Corriere del Veneto (Vicenza e Bassano)

ROMANZO SANITARIO

- Di Eugenio Tassini

Naturalmen­te ci aveva già raccontato e spiegato tutto - su chi siamo, come reagiamo, cosa succede Alessandro Manzoni nei Promessi Sposi, capitoli trentuno e trentadue. A rileggerli oggi ci accorgiamo che c’è Roberto Burioni, interpreta­to dal protofisic­o Lodovico Settala, ottuagenar­io professore inseguito da gente che lo accusava di ogni nefandezza perché sosteneva che bisognava intervenir­e con decisione, isolare gli infetti e prendere provvedime­nti drastici.

Professore costretto a trovar riparo in una casa di amici perché inseguito da una folla inferocita. Oggi è inferocita sui social, ieri per le strade. C’è il paziente zero, il soldato che «aveva lasciato di fuori un seminìo che non tardò a germogliar­e», il fante sventurato e portator di sventura, come lo definisce Manzoni, il manager che gira per la provincia e le città senza sapere di essere malato, che infatti infetta chi gli è più vicino - la moglie e l’amico oggi, «il padrone della casa dove aveva alloggiato e gli altri pigionali» allora. Poi c’è il popolo, tutti noi, chi non credeva che ci fosse la possibilit­à di essere contagiati quando ancora i casi erano pochi, o lontani, in Cina. Poi ci sono i governator­i, i politici, i ministri, quelli del Seicento erano sempre in ritardo con le grida come oggi. Quel che sarebbe stato utile per la scienza arriva sempre troppo tardi, quando l’iter burocratic­o era compiuto e la legge pronta l’emergenza era cambiata, aggravata. Poi i furbetti, quelli che per non finire al lazzaretto corrompeva­no le compiacent­i sentinelle per rimanere a casa. «Non si denunziava­n gli ammalati, il terrore del lazzaretto aguzzava tutti gli ingegni, si corrompeva­no i becchini e i loro soprintend­enti...»

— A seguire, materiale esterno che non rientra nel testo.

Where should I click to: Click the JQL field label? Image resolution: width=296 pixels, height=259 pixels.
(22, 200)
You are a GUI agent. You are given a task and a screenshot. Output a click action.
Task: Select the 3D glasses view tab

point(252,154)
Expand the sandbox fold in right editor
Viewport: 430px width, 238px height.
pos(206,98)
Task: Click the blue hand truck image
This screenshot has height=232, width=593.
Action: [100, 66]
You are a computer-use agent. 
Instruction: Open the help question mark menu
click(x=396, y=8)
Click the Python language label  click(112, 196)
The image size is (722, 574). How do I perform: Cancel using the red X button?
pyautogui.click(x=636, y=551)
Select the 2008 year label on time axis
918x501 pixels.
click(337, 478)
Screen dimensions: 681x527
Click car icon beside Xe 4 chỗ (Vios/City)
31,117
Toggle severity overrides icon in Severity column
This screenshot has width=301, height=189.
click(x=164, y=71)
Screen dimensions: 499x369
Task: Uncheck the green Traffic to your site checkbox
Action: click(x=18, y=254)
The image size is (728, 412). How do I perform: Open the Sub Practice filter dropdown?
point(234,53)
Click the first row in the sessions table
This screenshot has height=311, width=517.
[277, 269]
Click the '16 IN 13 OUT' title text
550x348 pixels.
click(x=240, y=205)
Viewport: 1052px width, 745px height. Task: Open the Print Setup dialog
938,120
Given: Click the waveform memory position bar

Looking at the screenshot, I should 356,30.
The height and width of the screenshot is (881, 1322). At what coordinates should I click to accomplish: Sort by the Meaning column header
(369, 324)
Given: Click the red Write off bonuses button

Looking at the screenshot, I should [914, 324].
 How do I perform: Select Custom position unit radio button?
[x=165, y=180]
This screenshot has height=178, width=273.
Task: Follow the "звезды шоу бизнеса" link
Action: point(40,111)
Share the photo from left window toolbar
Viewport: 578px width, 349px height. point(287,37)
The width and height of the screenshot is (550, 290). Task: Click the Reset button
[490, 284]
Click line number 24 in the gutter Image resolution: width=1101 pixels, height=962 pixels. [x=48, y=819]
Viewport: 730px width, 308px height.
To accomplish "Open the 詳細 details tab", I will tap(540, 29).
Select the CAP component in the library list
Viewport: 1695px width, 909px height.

Insomma questa è la nostra storia, questi siamo noi. Ma l’epidemia pare seguire sempre i suoi percorsi, che non sono mai i nostri, oggi come ieri. Tu pensi di rischiare il contagio andando a Chinatown e invece il coronaviru­s ti colpisce nel bar del tuo piccolo paese mentre giochi a carte. Prima neghi, non accadrà a noi e c’è chi ti invita mangiare involtini primavera: « Ci furon quelli che pensarono fino alla fine che fosse frutto dell’immaginazi­one». Poi le certezze che crollano. «In principio dunque, non peste, assolutame­nte no, per nessun conto: proibito anche di proferire il vocabolo. Poi, febbri pestilenzi­ali: l’ idea s’ ammette per isbieco in un aggettivo. Poi, non vera peste, vale a dire peste sì, ma in un certo senso; non peste proprio, ma una cosa alla quale non si sa trovare un altro nome. Finalmente, peste senza dubbio». Poi cerchi l’untore, quello che viene da fuori, perché è sempre da fuori che viene il male, e c’è chi insegue e picchia una donna cinese, Ma non è mai così, o meglio la vita, anche quella di un virus, è sempre più complicata. Perché non riusciamo a immaginare che qualcosa di invisibile ci possa far del male, e anche uccidere. Oggi come ieri. Servirebbe buon senso, affidarsi a chi sa, eppure i secoli non sembran passati, non sembriamo cresciuti, la scienza sembra lontana da noi. Oggi contiamo le prime vittime, alcuni paesi sono isolati, perfino le chiese sono chiuse e da tutte le acquasanti­ere è stata tolta l’acqua benedetta per farsi il segno della croce. Ma continuiam­o a ondeggiare fra sentimenti opposti. Chi vorrebbe chiuder tutto, senza considerar­e che il virus è già fra noi. Chi vorrebbe continuare la vita normale, senza pensare che il pericolo è reale.